CloudFront-Stackset
The configuration for deploying CloudFront distributions across multiple AWS accounts and regions. It ensures consistent content delivery configurations globally, making it easier to manage and scale content distribution for multi-account environments.
Basic Configuration
Sets up a CloudFront distribution for fast content delivery with global reach. It includes origin settings, caching policies, and HTTP-to-HTTPS redirection to optimize performance and security for web applications.
Required resources
- Name
Distribution- Description
Configures a CloudFront distribution to deliver content through a global CDN, with an origin pointing to an ALB. The distribution includes Origin Shield for enhanced origin protection, and HTTP-to-HTTPS redirection. The cache behavior supports multiple HTTP methods, enables compression, and applies caching, origin request, and response header policies to optimize content delivery.
- Name
WebACLId- Description
(Optional) Associates a Web Application Firewall (WAF) with the Distribution to protect against common web exploits and add an extra layer of security to the application.
- Name
ViewerCertificate- Description
(Optional) Configures an ACM-managed SSL/TLS certificate for HTTPS support on the CloudFront Distribution, specifying the minimum protocol version (TLSv1) and SNI-only support to ensure secure content delivery.

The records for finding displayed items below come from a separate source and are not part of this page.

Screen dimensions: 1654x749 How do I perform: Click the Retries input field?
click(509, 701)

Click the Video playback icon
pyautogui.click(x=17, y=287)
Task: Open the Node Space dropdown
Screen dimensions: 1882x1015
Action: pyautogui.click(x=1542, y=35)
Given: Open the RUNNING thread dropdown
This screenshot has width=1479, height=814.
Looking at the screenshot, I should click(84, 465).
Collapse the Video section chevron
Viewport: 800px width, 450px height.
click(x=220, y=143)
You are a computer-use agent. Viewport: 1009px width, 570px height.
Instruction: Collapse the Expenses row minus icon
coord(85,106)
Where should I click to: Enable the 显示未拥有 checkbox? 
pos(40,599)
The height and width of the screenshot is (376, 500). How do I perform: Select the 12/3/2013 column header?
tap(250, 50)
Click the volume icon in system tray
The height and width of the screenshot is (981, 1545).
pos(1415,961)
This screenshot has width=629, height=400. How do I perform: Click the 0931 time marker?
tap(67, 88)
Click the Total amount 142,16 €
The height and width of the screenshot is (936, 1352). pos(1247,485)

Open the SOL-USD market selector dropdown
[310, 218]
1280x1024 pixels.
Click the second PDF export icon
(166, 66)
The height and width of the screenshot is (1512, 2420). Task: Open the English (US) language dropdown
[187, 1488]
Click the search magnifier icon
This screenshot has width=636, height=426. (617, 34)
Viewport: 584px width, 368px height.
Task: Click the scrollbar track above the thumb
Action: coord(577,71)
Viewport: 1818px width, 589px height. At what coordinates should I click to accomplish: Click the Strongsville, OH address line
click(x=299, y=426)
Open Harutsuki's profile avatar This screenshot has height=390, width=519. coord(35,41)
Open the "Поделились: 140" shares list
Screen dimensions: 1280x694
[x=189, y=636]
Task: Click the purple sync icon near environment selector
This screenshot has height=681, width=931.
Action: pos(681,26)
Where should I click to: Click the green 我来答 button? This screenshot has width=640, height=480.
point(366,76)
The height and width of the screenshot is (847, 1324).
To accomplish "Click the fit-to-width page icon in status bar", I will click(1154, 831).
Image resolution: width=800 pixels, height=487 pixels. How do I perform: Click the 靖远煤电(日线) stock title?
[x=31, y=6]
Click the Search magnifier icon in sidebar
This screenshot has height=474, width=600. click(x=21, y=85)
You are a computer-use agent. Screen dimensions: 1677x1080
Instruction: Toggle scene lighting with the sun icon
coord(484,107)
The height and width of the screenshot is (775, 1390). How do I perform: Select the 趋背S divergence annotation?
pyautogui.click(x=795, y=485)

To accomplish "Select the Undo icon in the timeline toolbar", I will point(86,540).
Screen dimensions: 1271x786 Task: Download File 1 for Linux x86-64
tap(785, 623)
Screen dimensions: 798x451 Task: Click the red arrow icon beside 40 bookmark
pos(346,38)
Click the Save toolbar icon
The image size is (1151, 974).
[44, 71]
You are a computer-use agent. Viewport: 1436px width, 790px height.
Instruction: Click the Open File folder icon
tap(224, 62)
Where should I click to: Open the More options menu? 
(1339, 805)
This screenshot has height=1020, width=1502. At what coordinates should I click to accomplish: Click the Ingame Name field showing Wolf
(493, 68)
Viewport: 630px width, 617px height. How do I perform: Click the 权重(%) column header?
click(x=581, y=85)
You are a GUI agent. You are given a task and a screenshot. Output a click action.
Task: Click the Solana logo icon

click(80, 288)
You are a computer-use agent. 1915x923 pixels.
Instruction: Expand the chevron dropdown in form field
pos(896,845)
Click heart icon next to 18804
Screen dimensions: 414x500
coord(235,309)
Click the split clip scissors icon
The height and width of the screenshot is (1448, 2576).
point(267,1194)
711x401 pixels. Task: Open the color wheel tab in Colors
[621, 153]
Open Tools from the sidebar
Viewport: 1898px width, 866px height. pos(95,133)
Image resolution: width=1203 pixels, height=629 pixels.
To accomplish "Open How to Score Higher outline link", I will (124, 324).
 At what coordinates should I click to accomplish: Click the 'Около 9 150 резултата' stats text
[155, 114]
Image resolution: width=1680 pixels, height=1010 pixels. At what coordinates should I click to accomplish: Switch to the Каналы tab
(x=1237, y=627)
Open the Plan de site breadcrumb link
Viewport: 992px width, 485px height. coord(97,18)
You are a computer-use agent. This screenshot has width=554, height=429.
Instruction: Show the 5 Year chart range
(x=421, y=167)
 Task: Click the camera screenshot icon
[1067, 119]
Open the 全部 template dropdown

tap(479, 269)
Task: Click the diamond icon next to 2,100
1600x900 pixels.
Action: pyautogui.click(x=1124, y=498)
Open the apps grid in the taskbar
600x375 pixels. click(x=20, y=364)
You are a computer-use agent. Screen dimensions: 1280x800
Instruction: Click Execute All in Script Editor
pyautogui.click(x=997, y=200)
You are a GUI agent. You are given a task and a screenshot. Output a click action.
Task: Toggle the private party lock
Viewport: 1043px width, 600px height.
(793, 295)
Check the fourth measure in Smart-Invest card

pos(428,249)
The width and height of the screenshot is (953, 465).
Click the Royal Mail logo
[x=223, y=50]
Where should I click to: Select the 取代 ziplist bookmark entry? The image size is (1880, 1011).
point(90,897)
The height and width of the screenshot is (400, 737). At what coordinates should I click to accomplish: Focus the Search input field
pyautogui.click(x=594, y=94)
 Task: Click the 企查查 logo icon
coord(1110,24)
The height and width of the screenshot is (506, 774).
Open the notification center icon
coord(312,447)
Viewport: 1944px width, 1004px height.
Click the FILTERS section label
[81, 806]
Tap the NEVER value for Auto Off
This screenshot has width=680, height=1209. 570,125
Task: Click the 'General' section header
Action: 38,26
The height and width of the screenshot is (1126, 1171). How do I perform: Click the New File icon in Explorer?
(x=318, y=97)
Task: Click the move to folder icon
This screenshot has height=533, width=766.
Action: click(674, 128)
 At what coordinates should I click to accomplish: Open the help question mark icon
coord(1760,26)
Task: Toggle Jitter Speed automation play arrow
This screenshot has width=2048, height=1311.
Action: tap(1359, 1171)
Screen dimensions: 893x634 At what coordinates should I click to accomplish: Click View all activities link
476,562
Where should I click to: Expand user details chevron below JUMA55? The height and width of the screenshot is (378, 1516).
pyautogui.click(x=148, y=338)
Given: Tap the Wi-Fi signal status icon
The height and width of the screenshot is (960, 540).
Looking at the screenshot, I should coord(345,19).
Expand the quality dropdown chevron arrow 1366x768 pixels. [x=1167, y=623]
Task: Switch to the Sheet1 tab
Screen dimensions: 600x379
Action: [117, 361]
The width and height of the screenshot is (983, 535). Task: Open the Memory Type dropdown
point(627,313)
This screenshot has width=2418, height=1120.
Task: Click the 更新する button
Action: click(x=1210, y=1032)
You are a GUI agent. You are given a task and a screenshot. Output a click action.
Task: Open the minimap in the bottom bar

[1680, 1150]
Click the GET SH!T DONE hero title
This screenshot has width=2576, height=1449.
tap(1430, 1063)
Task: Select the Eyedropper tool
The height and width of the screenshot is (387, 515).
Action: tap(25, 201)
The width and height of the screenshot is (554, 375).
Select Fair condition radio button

Note that to add WebACLId and ViewerCertificate attribute, the resource WAF and ACM must be added, see here for more info.
Basic Configuration
Distribution:
Type: AWS::CloudFront::Distribution
Properties:
DistributionConfig:
Aliases:
- example.com
Origins:
- DomainName: !Ref ALB
Id: App-DNS
OriginShield:
Enabled: true
OriginShieldRegion: ap-southeast-1
CustomOriginConfig:
HTTPPort: 80
HTTPSPort: 443
OriginProtocolPolicy: http-only
Enabled: true
IPV6Enabled: true
DefaultCacheBehavior:
TargetOriginId: App-DNS
ViewerProtocolPolicy: redirect-to-https
AllowedMethods:
["GET", "HEAD", "OPTIONS", "PUT", "POST", "PATCH", "DELETE"] # customize allowed HTTP method here
Compress: true
CachePolicyId: 658327ea-f89d-4fab-a63d-7e88639e58f6 # CachingOptimized policy
OriginRequestPolicyId: 216adef6-5c7f-47e4-b989-5492eafa07d3 # AllViewer policy
ResponseHeadersPolicyId: eaab4381-ed33-4a86-88ca-d9558dc6cd63 # CORS-with-preflight-and-SecurityHeadersPolicy policy
WAF and ACM Certificate
WebACLId: <WebACL-ARN>
ViewerCertificate:
AcmCertificateArn: <ACMCertificate-ARN>
MinimumProtocolVersion: TLSv1
SslSupportMethod: sni-only
WAF and ACM
This setup adds web security and HTTPS support. WAF filters traffic to protect against attacks, while ACM provides an SSL/TLS certificate for secure, encrypted connections.
Required resources
- Name
WAF- Description
Defines a WAF to protect the application from common web attacks. This WAF is configured for use with CloudFront (or can be set to REGIONAL for resources like ALB or API Gateway, etc) and allows all traffic by default.
- Name
ACM- Description
Configures an ACM for the specified domain (e.g., example.com), using DNS validation.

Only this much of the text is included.